── INPUT MATERIAL

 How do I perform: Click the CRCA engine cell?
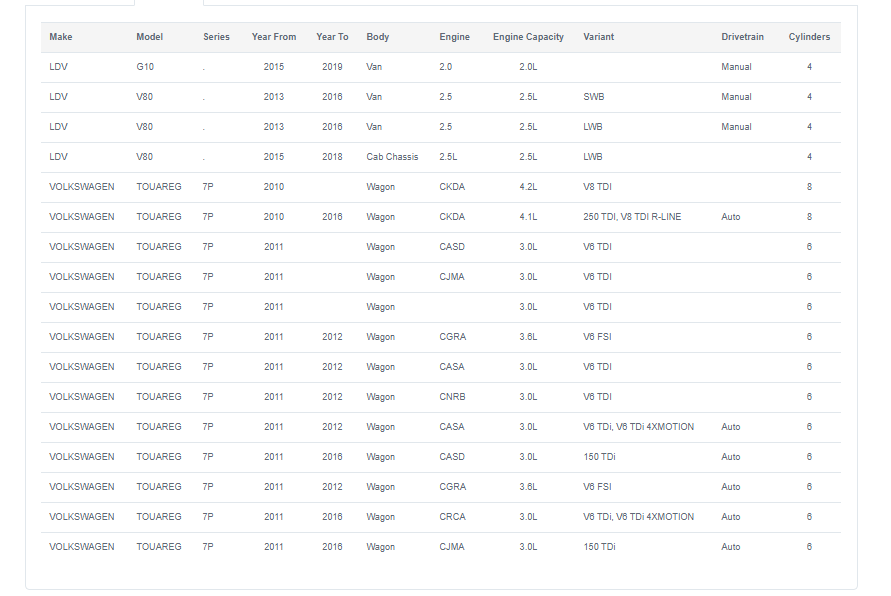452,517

────
── INPUT MATERIAL

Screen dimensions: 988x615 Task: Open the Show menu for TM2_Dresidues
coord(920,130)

────
── INPUT MATERIAL

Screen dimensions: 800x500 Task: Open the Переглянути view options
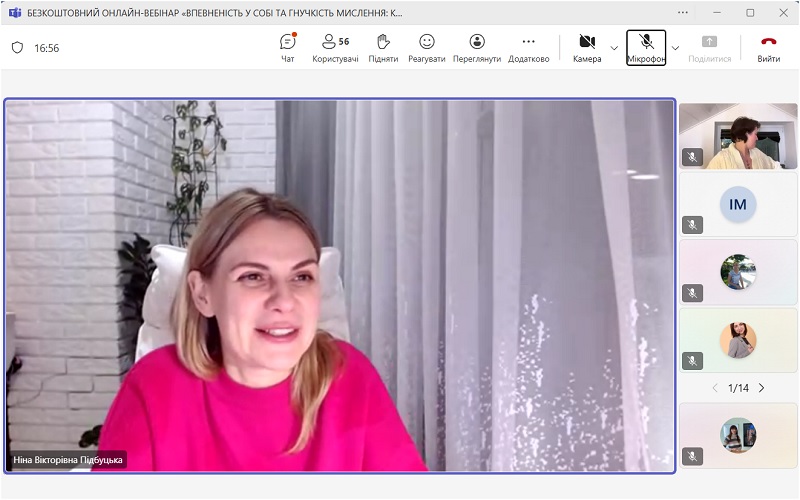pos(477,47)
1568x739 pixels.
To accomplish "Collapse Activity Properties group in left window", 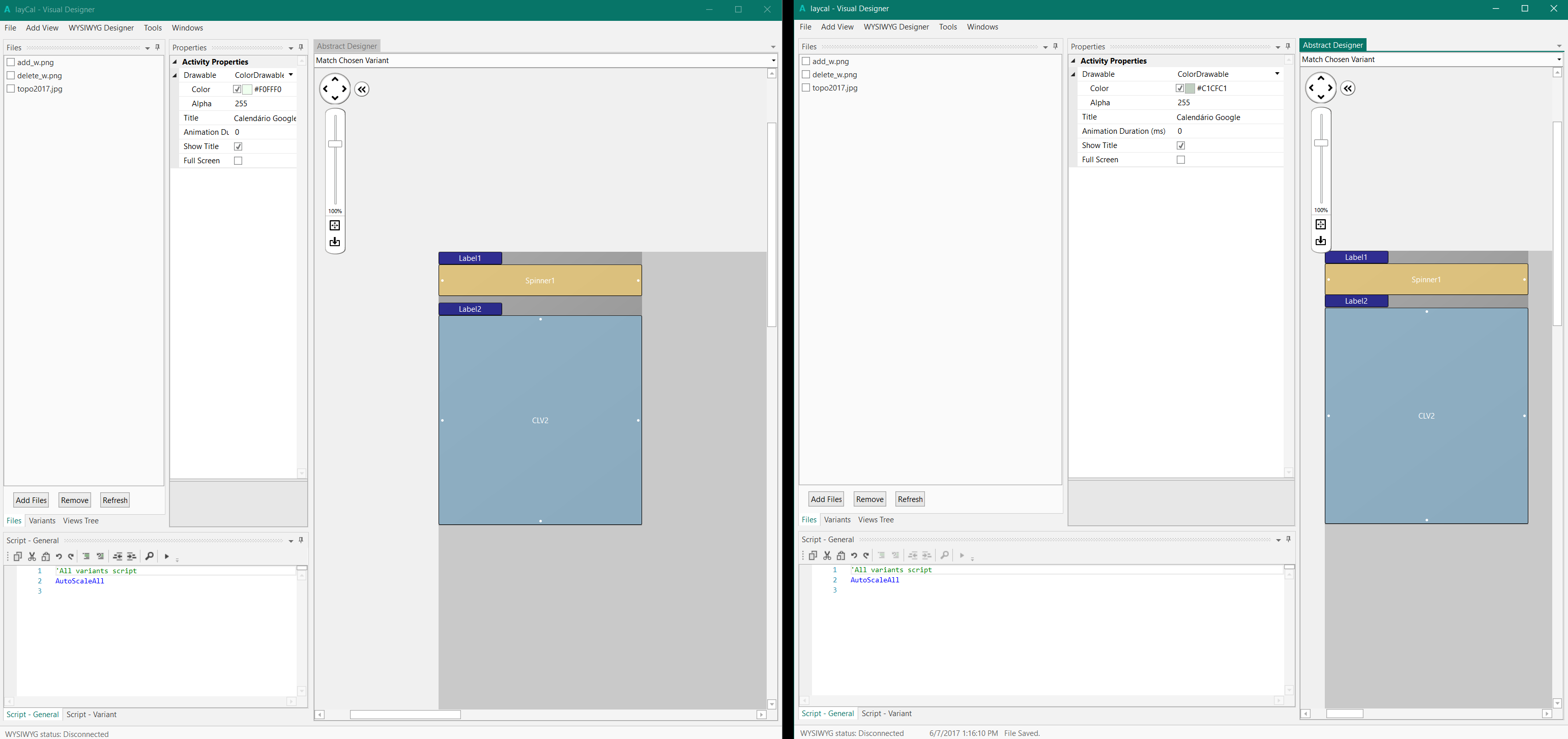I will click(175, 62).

────

WHAT IS ASKED :: How many lines of the entries above contain the word "dimensions", with case counting? Give only the number.

RESPONSE TO THIS EXERCISE :: 2